The emergence of the concepts of cellular automata (CA) (Wolfram, 1983, 1984, 1986) and Boolean (BN) network (Kauffman, 1969), between the end of the 60s and early 80s, for the formalization of computational processes and genetic regulation, respectively, was a first step in the development of modeling of evolutionary phenomena using networks. This type of modeling has been useful to solve various problems in other Sciences such as Chemistry (see Kier & Seybold, 2009; Kier, Seybold & Cheng 2005; Scalise & Schulman, 2015), Physics (see Chopard & Droz, 1998), Biology (see Deutsch & Dormann, 2004, Toroczkai & Güçlü, 2007), Ecology (see Dieckman, Law & Metz, 2000; Hofbauer & Sigmund, 2003; Hogeweg, 1988), even of Social Sciences like Psychology or Sociology (see Abraham, 2015; Kempe, Kleminberg & Tardos, 2005).
This new paradigm of modeling has evolved in recent years, giving rise to the concept of graph dynamical system (GDS), which generalizes the previous ones, since it contemplates that the relationships among elements of the system can be arbitrary.
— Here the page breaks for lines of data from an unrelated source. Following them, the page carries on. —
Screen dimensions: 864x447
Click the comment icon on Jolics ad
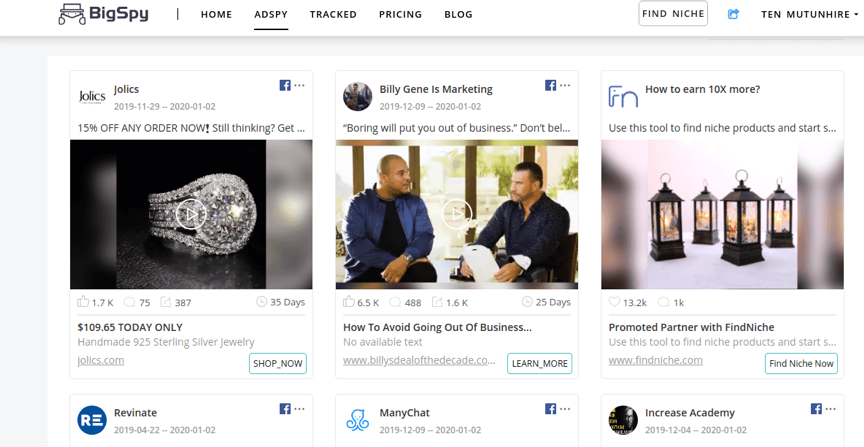(x=130, y=302)
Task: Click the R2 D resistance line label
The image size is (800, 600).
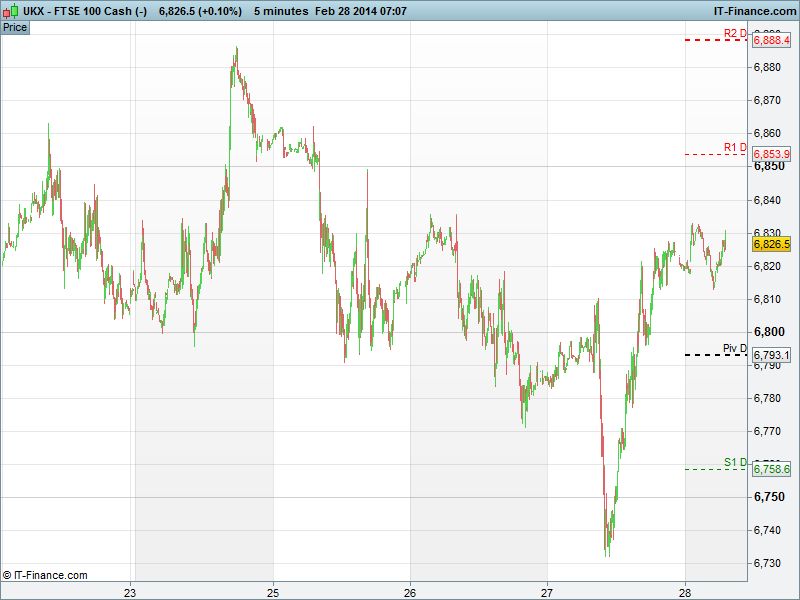Action: [735, 34]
That is, the graph representing the relations among elements of the system, called dependency graph, could be arbitrary. In this generalization, the smallest units of aggregation of the phenomenon are called nodes (or vertices), in relation to their membership in the graph, relieving the term of cells in a CA and entities in a BN.
In this talk, we discuss some of the advances in the study of the periodic structure of a GDS when the evolution operator is a maxterm or minterm Boolean function.